The Dark Side of the Moon - Pink Floyd
One of the most recognized graphic design symbols in history - right up there with the Nike swoosh and the men and women symbols on public restrooms. It's as if Dr. Pink Floyd did the original treatise on prisms and optics (who said rock music was anti-intellectual?). Once again, it was Storm Thorgeson and Aubrey Powell of the Hipgnosis team (previously roommates of Syd Barrett, no less), who came up with the concept. "The prism was a way to talk about the fact that this band, preeminently among all bands, would do light. Light and sound," Thorgeson recalled, and Floyd truly did have one of the greatest laser light shows of all time (light, also being the antithesis of the "Dark Side of the Moon"). Also, the series of waves on the inner gatefold represents a human heartbeat. As Thorgeson said, "They had people discussing these mad little bits about their lives, and they used the heartbeat as a rhythm underneath it."
War - U2
The photograph is of Peter Rowen (the brother of one of Bono's friends), whose likeness appears at various ages on the U2 albums Boy, Three and this one on War. The photo is striking and coupled with the theme of the album "war", is an indictment of violence and the incidental casualties of strife, such as children.

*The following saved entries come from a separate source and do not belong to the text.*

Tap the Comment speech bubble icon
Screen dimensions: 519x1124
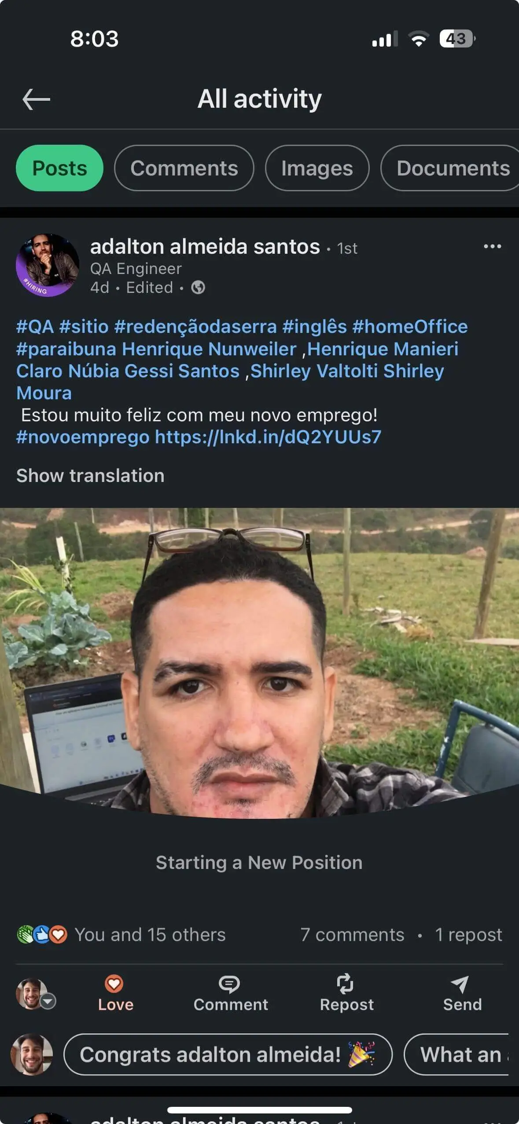click(x=229, y=984)
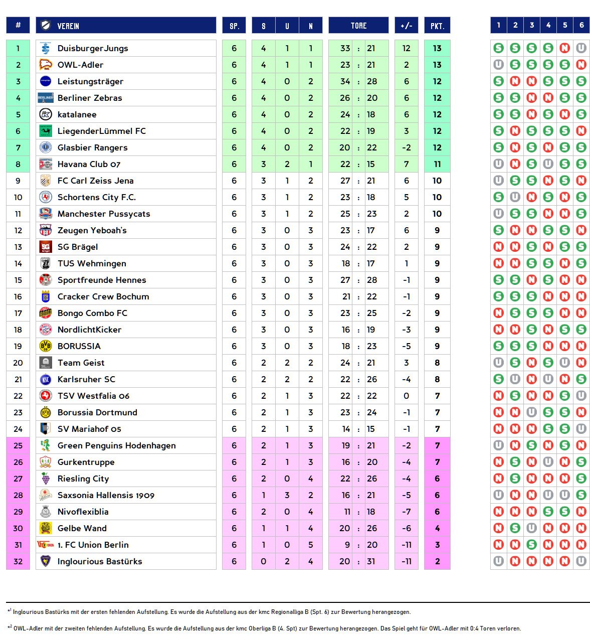The image size is (590, 636).
Task: Click the SG Brägel red logo
Action: click(46, 247)
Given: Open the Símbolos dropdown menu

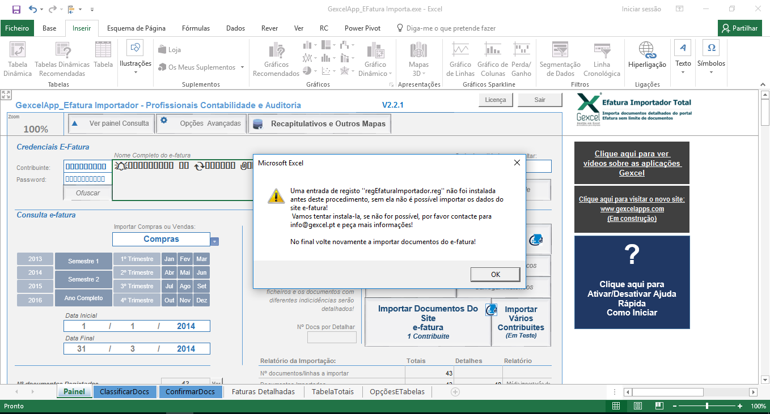Looking at the screenshot, I should point(711,57).
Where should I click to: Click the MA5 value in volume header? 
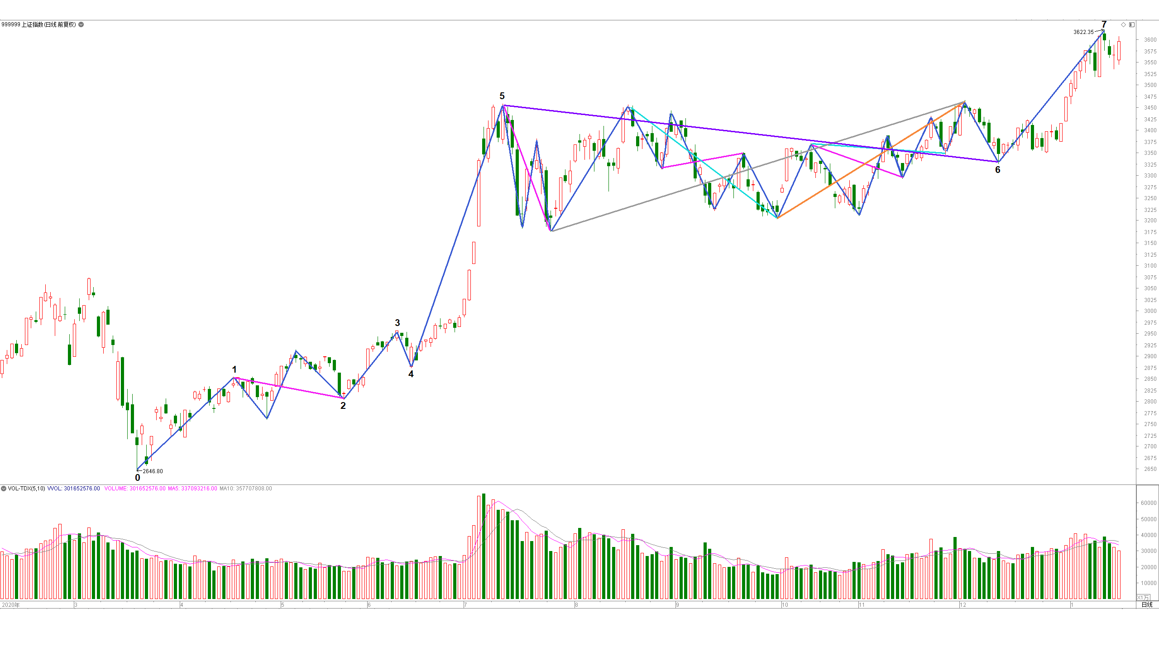pos(192,489)
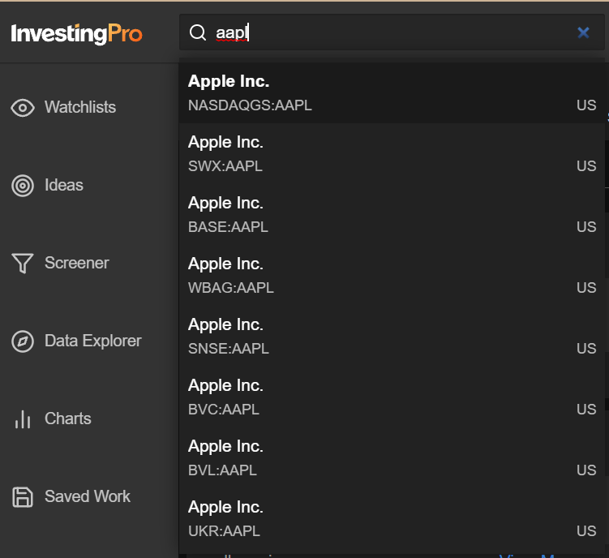Click the Watchlists eye icon

point(23,108)
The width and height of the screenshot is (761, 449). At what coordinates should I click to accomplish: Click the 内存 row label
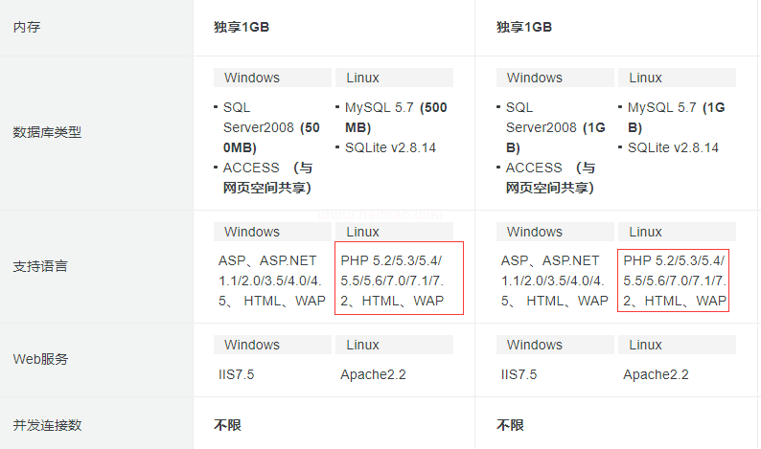pos(27,27)
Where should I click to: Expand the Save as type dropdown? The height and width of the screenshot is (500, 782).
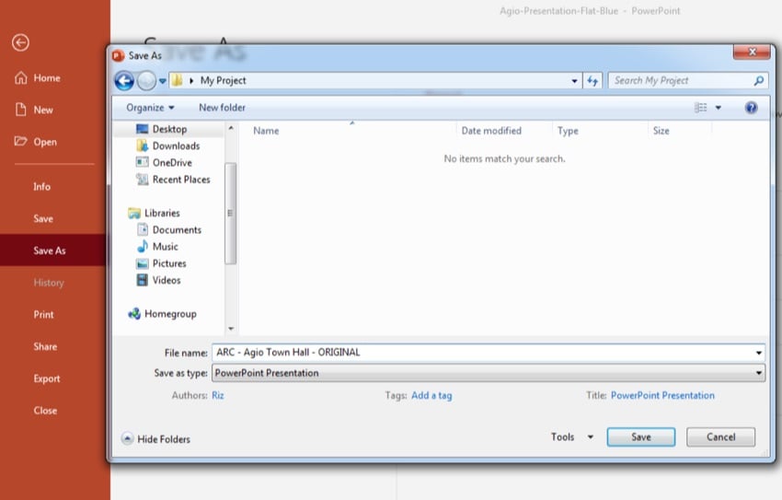758,374
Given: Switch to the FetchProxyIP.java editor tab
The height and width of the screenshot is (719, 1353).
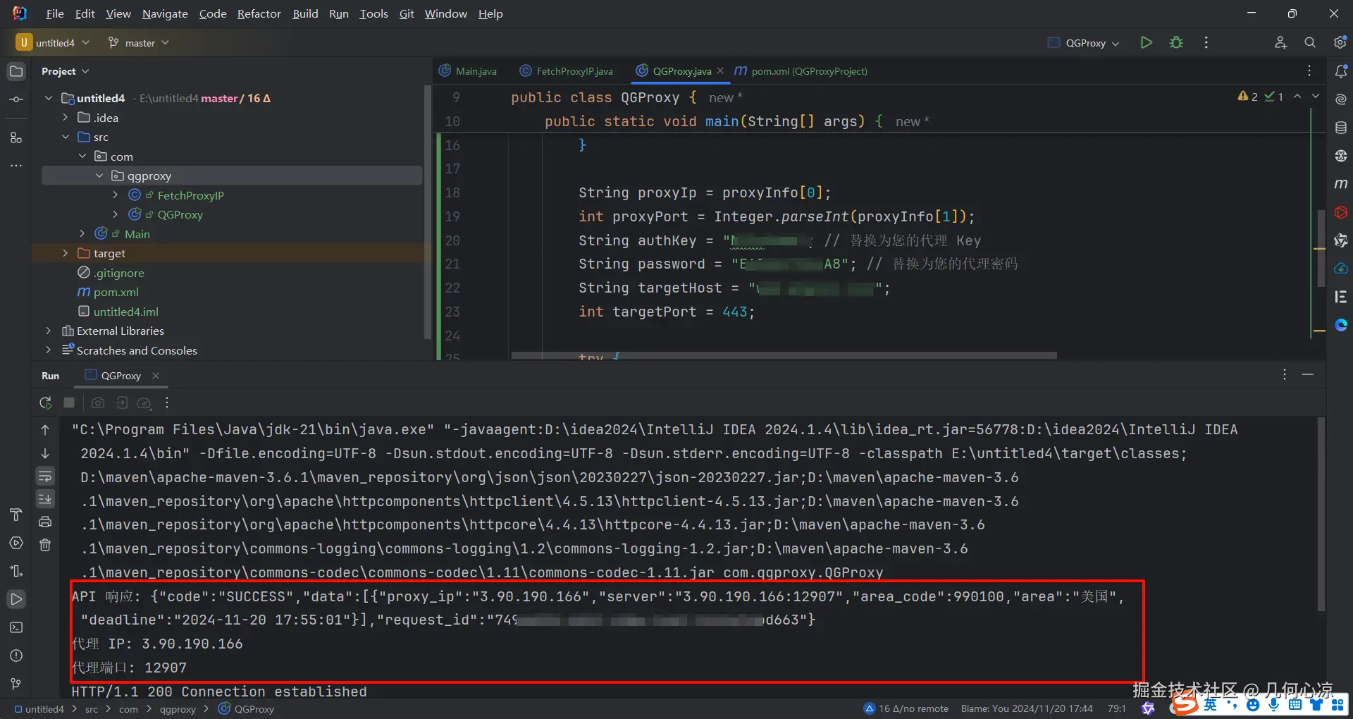Looking at the screenshot, I should 574,71.
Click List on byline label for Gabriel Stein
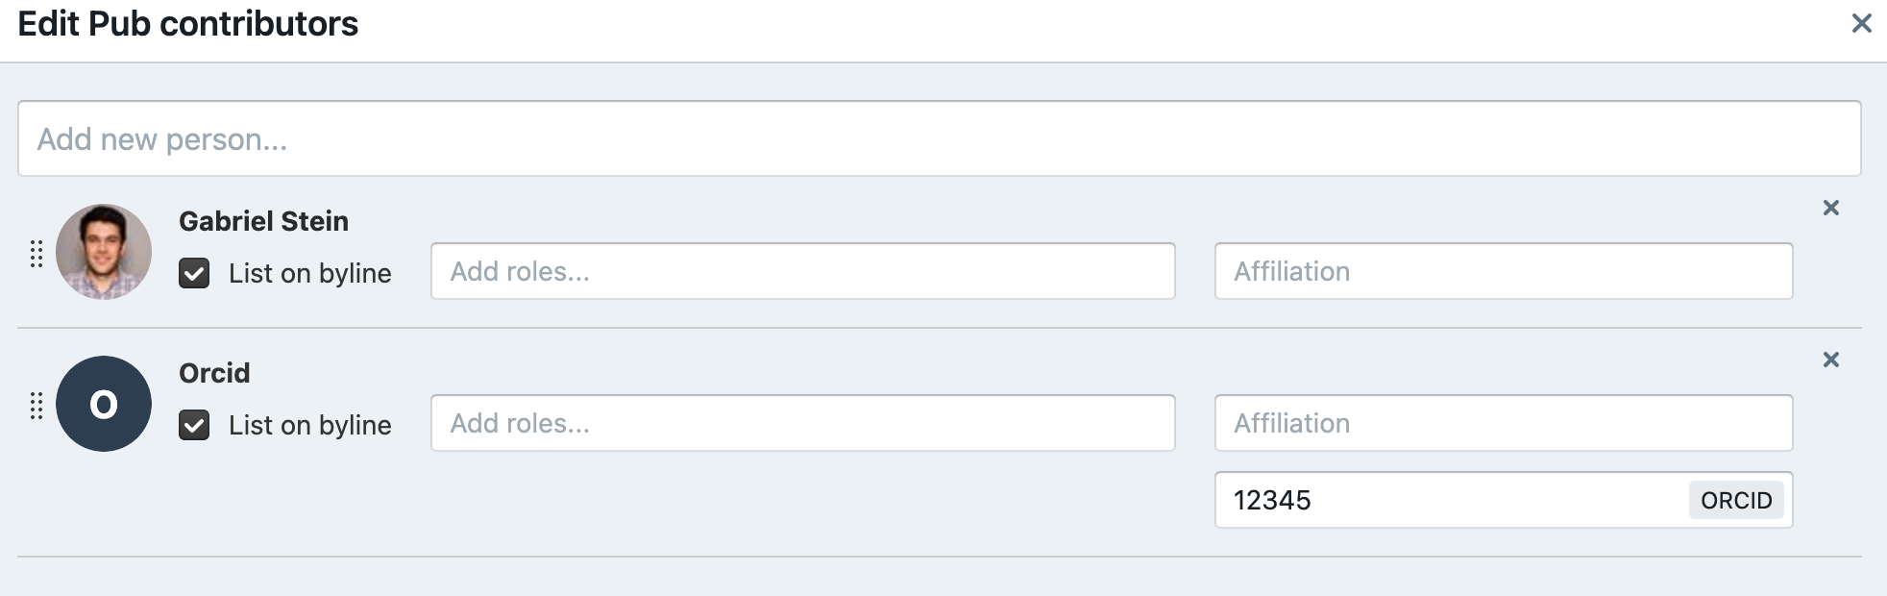Image resolution: width=1887 pixels, height=596 pixels. pyautogui.click(x=309, y=273)
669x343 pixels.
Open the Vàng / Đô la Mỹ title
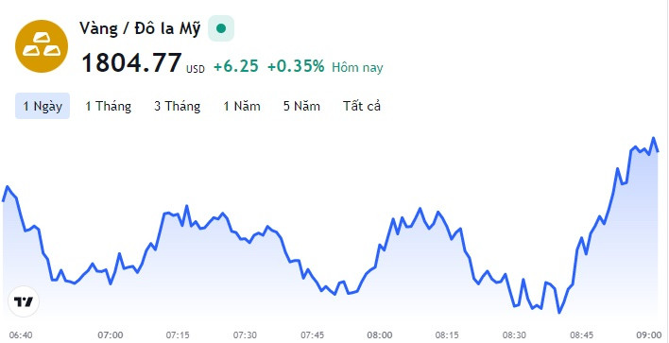(x=140, y=29)
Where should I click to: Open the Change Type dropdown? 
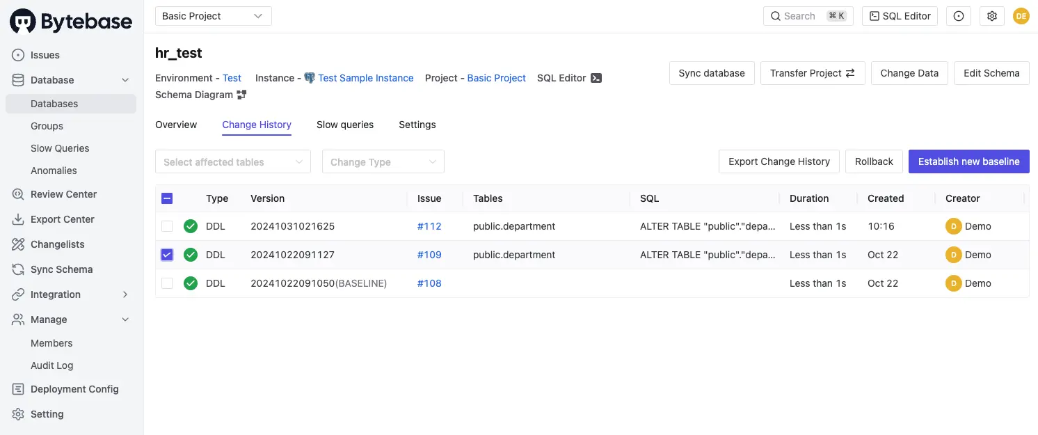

As Bono said, "Instead of putting tanks and guns on the cover, we've put a child's face. War can also be a mental thing, an emotional thing between loves. It doesn't have to be a physical thing." By the way, Peter Rowen is now 38 years old, and probably uses this album cover as a great way to melt the ice with women. An album cover is a lot easier to get into a bar than a puppy.